Bitcoin is completely untraceable
Bitcoin's blockchain is a public, permanent, and transparent ledger. Specialized forensics firms like Chainalysis have used blockchain data to trace criminal proceeds and assist in prosecutions, demonstrating that Bitcoin is far from untraceable.
What we know
Bitcoin transactions are recorded on a distributed public ledger, the blockchain, that anyone can read. Each transaction specifies the sending and receiving wallet addresses and the amount transferred. While addresses are not directly linked to real-world identities, they are persistent identifiers that enable the tracing of fund flows across any number of transactions.
Blockchain analytics companies such as Chainalysis, Elliptic, and CipherTrace have developed sophisticated methods for clustering wallet addresses that belong to the same entity, mapping the financial flows of criminal networks, and linking on-chain activity to real-world identities through 'off-ramps' such as cryptocurrency exchanges. Exchanges are required by law in most jurisdictions to maintain Know Your Customer (KYC) records, meaning that when a holder converts Bitcoin to fiat currency, investigators can subpoena the exchange to link a wallet address to a named individual.

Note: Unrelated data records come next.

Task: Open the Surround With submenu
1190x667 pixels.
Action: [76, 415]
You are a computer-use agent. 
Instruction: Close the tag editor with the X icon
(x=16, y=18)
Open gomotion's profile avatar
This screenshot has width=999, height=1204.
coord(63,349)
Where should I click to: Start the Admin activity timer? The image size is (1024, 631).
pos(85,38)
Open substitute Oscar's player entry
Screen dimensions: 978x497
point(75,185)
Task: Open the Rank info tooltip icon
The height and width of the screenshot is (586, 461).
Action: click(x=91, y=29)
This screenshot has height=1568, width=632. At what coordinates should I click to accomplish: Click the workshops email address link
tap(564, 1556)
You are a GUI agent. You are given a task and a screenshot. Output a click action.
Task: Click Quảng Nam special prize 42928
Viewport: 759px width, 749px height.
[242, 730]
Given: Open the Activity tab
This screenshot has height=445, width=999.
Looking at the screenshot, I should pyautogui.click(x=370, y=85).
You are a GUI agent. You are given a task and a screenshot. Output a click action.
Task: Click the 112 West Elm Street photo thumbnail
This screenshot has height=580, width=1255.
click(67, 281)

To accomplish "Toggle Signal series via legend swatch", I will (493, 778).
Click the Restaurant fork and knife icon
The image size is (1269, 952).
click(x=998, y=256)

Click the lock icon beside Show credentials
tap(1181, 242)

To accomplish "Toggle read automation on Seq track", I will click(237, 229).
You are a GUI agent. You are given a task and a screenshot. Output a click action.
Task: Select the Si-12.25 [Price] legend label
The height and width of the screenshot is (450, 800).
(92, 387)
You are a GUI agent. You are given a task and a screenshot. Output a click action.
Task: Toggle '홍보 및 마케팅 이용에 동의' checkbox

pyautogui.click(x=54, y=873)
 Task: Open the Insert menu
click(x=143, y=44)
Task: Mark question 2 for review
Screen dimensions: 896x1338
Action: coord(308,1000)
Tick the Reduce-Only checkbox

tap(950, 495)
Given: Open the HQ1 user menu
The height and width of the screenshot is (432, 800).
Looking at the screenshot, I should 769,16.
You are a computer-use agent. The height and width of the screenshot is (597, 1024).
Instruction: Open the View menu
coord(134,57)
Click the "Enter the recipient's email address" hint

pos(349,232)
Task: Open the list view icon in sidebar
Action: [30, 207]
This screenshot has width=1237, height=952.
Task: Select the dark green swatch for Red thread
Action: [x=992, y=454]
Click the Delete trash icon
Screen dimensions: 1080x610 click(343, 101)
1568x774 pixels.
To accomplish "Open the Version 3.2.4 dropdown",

This approach has produced major law enforcement successes. Blockchain forensics were central to the investigation of the Silk Road darknet marketplace and the prosecution of Ross Ulbricht. In 2021, the US Department of Justice recovered 63.7 Bitcoin from the Colonial Pipeline ransomware payment using blockchain tracing. In 2024, Roman Sterlingov was convicted of money laundering based partly on Chainalysis blockchain evidence, upheld by a federal judge. Chainalysis data is now accepted as court-admissible evidence in the United States.
Privacy-enhancing techniques like coin mixers, zero-knowledge proof coins (Monero, Zcash), and peer-to-peer trading without exchange intermediaries can reduce traceability but do not eliminate it. Authorities have successfully traced transactions through mixers in multiple cases.
Common claims
- Bitcoin transactions cannot be traced by law enforcement.False. Blockchain forensics firms have successfully traced major criminal transactions.
- Bitcoin wallets are completely anonymous.False. Wallets are pseudonymous; identity can be established when linked to exchanges.
- Using a coin mixer makes Bitcoin transactions untraceable.Partly false. Mixers complicate tracing but have been successfully de-anonymized in criminal cases.